QUEENSTOWN IS BEST known as New Zealand’s adventure travel capital, with its ski fields on the imposing Remarkables and surrounding mountains, jet-boat rides and, of course, bungee jumping. But this South Island town has also become an epicentre for sustainable tourism ventures addressing the growing demand for more environmentally responsible holidays. Here you can do the rounds of certified-organic wineries making magnificent pinot noirs and white varietals and take a tour of rugged Queenstown back country in a Tesla Model X powered by renewable energy, and return to town for a night of locally sourced fine dining before retiring to a five-star hotel that’s enthusiastically embraced sustainable practices.
Encouraging the drive to more responsible tourism is a national government with an appetite to address the challenges of climate change and which has committed the country to becoming a world leader in climate action. Then there’s the partnership between Air New Zealand, Tourism New Zealand, the Department of Conservation and the Maori tourism body, among others, to develop the Tiaki Promise. This initiative encourages both overseas and Kiwi travellers to experience the country in a considerate way that protects New Zealand’s environment for future generations and respects local cultures. Visitors are asked to commit to the Tiaki Promise at the beginning of their journey to New Zealand – go to tiakinewzealand.com for full details.
ORGANIC WINE TRAIL
The Central Otago wine region is home to dozens of world-class wineries, including more than its fair share of organic producers. In fact, around 25 per cent of the vineyard land area in the region is certified organic or biodynamic, well above the national average. Appellation Wine Tours (www.appellationwinetours.nz) can create a customised itinerary to visit the cellar doors of some of the leading sustainable wineries of Central Otago. This may include Quartz Reef (www.quartzreef.co.nz), a pioneer in biodynamic wine-making under Austrian-born Rudi Bauer. Bauer converted the first vineyard in the region to organic production, a process he started in 1989 and which took three years to complete. You can sample Quartz Reef’s award-winning biodynamic sparkling wines, pinot gris and pinot noir at its tasting room in the town of Cromwell.

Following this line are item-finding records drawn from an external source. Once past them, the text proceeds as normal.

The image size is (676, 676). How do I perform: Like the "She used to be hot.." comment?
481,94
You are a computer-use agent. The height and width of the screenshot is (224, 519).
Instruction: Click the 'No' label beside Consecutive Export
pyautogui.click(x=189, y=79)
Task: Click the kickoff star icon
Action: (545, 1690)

Then there’s Peregrine (www.peregrinewines.co.nz), on the main road out of Queenstown in the Gibbston Valley, which was certified organic across its range of whites and pinot noir in 2017. Peregrine director Fraser McLachlan says being organic “is a no-brainer for us”. “As a kid I sprayed herbicide [in the vineyard] but I didn’t understand it, and now that we’ve converted to organic I wouldn’t have it any other way. It’s just as commercially viable as non-organics, once you get through the conversion process, but it’s better for the environment and it’s better for our staff, to know that they’re not having to inhale or touch poisonous products, and know the soil is being looked after as well.”
For Carrick, a small Bannockburn winery (www.carrick.co.nz), the need to care for the soil also prompted a move to organic and biodynamic practices. All its wines have been certified organic since 2011. “The soils here are really poor: they’re old glacial loess, really sandy, high in minerals but low in organic matter,” says Carrick winemaker Rosie Menzies. “So to encourage organic matter in the soil, organics is really important, as is biodynamics.” Alongside pinot noirs, chardonnays and rieslings, Carrick also produces a surprisingly drinkable natural wine, the Billet Doux pinot noir – sample them at the winery’s restaurant, which serves hearty fare such as slow-cooked lamb for lunch daily using produce from its kitchen garden.